Palu, Japrinews.id – Ribuan warga memadati Lapangan Pogombo, di halaman Kantor Gubernur Sulawesi Tengah, untuk mengikuti tabligh akbar memperingati Hari Ulang Tahun (HUT) ke-80 Proklamasi Kemerdekaan Republik Indonesia, Pada Rabu Malam,13/08/2025.
Kegiatan tersebut mengusung tema “Memperkuat Ukhuwah, Menjemput Sulteng Nambaso di Semarak Kemerdekaan Republik Indonesia ke-80”, kegiatan ini menghadirkan dai kondang Ustaz Das’ad Latif yang menyampaikan tausiyah penuh pesan persaudaraan, persatuan, dan ukhuwah Islamiah.
Acara turut dihadiri Gubernur Sulawesi Tengah, Dr. Anwar Hafid, Wakil Gubernur dr. Reny A. Lamadjido, Ketua TP PKK Ir. Hj. Sry Nirwanti Bahasoan, unsur Forkopimda, dan pejabat Pemprov Sulteng.
Dalam sambutannya, Gubernur Anwar Hafid mengibaratkan tabligh akbar sebagai momentum untuk merenungi perjalanan 80 tahun Indonesia merdeka. Ia mengajak masyarakat mendoakan Presiden Prabowo Subianto dan Wakil Presiden Gibran Rakabuming Raka agar diberi kekuatan dalam memimpin bangsa, sekaligus memohon doa keberkahan bagi Sulawesi Tengah.
Anwar juga memaparkan capaian enam bulan awal Program 9 BERANI, khususnya BERANI Cerdas dan BERANI Sehat.
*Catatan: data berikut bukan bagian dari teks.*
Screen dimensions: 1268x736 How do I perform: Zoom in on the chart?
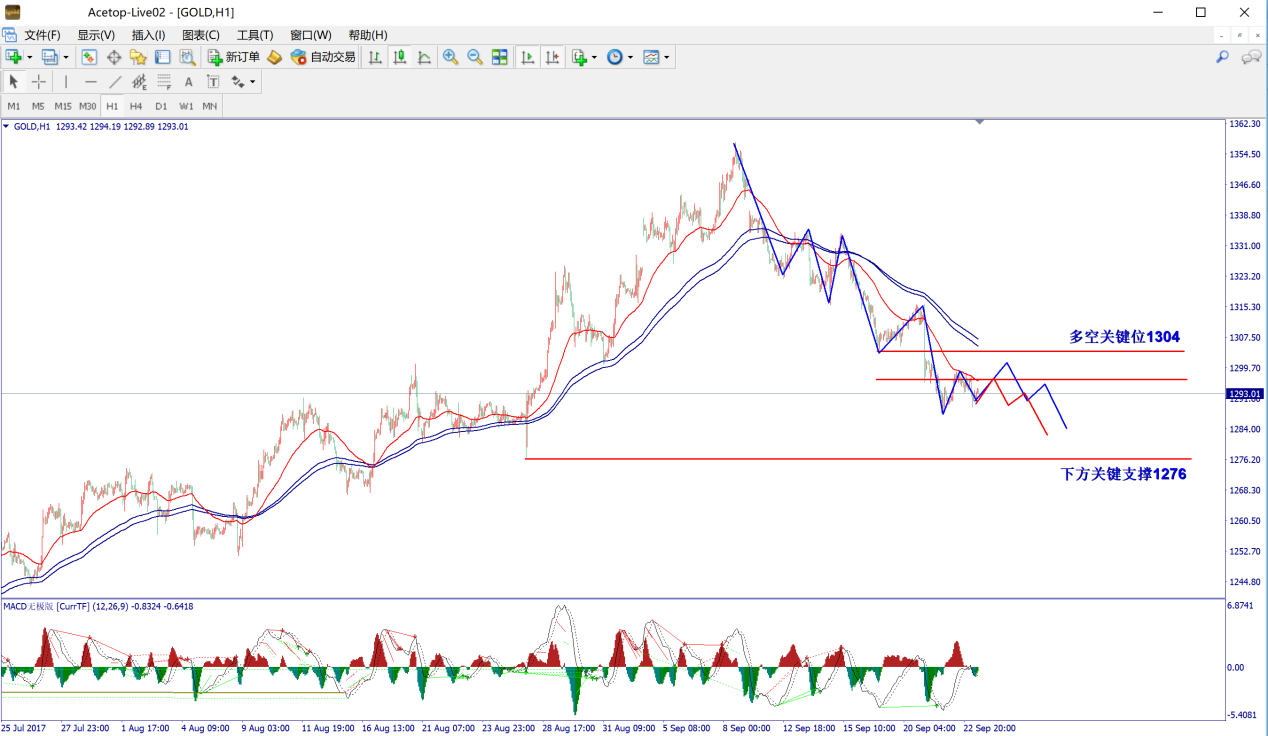tap(451, 57)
Melalui BERANI Cerdas, beasiswa daerah telah disalurkan kepada 5.715 mahasiswa, dan pada momen tabligh akbar ini bertambah 1.438 penerima sehingga total menjadi 7.153 mahasiswa. “Target kami, lima tahun ke depan ada 250 ribu mahasiswa Sulteng yang mendapat beasiswa,” ujarnya.
Sementara lewat BERANI Sehat, Pemprov bersama pemerintah kabupaten/kota menanggung biaya kesehatan warga hanya dengan menunjukkan KTP daerah. Hingga kini, sekitar Rp37 miliar telah dibayarkan ke BPJS Kesehatan.
Dalam kesempatan itu, Gubernur juga memperkenalkan program “Gampang Umroh” bagi ASN hasil kerja sama dengan BKN yang mulai berjalan Agustus ini, serta mengumumkan penetapan Bandara Mutiara SIS Al-Jufri sebagai bandara internasional.
Dalam tausiyahnya, Ustaz Das’ad Latif mengajak umat Muslim menjauhi kemunafikan, mempererat persaudaraan, dan bersama-sama membangun Sulteng Nambaso.
Ketua Panitia, M. Sadli Lesnusa, S.Sos., M.Si., mengatakan tabligh akbar ini bertujuan memperkuat ukhuwah Islamiah, menumbuhkan kebersamaan, dan menghidupkan nilai-nilai keagamaan sebagai pondasi moral masyarakat.